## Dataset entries
▼

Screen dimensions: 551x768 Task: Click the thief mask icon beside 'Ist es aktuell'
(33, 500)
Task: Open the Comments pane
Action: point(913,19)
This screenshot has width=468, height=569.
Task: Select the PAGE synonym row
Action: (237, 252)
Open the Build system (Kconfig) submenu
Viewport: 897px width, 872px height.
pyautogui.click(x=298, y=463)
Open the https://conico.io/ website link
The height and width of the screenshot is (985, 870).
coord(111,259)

▲

## TASK TO CARRY OUT
Each entry above is to be quoted exactly.

## TASK RESPONSE
Screen dimensions: 551x768 Task: Click the thief mask icon beside 'Ist es aktuell'
(33, 500)
Task: Open the Comments pane
Action: point(913,19)
This screenshot has width=468, height=569.
Task: Select the PAGE synonym row
Action: (237, 252)
Open the Build system (Kconfig) submenu
Viewport: 897px width, 872px height.
pyautogui.click(x=298, y=463)
Open the https://conico.io/ website link
The height and width of the screenshot is (985, 870).
coord(111,259)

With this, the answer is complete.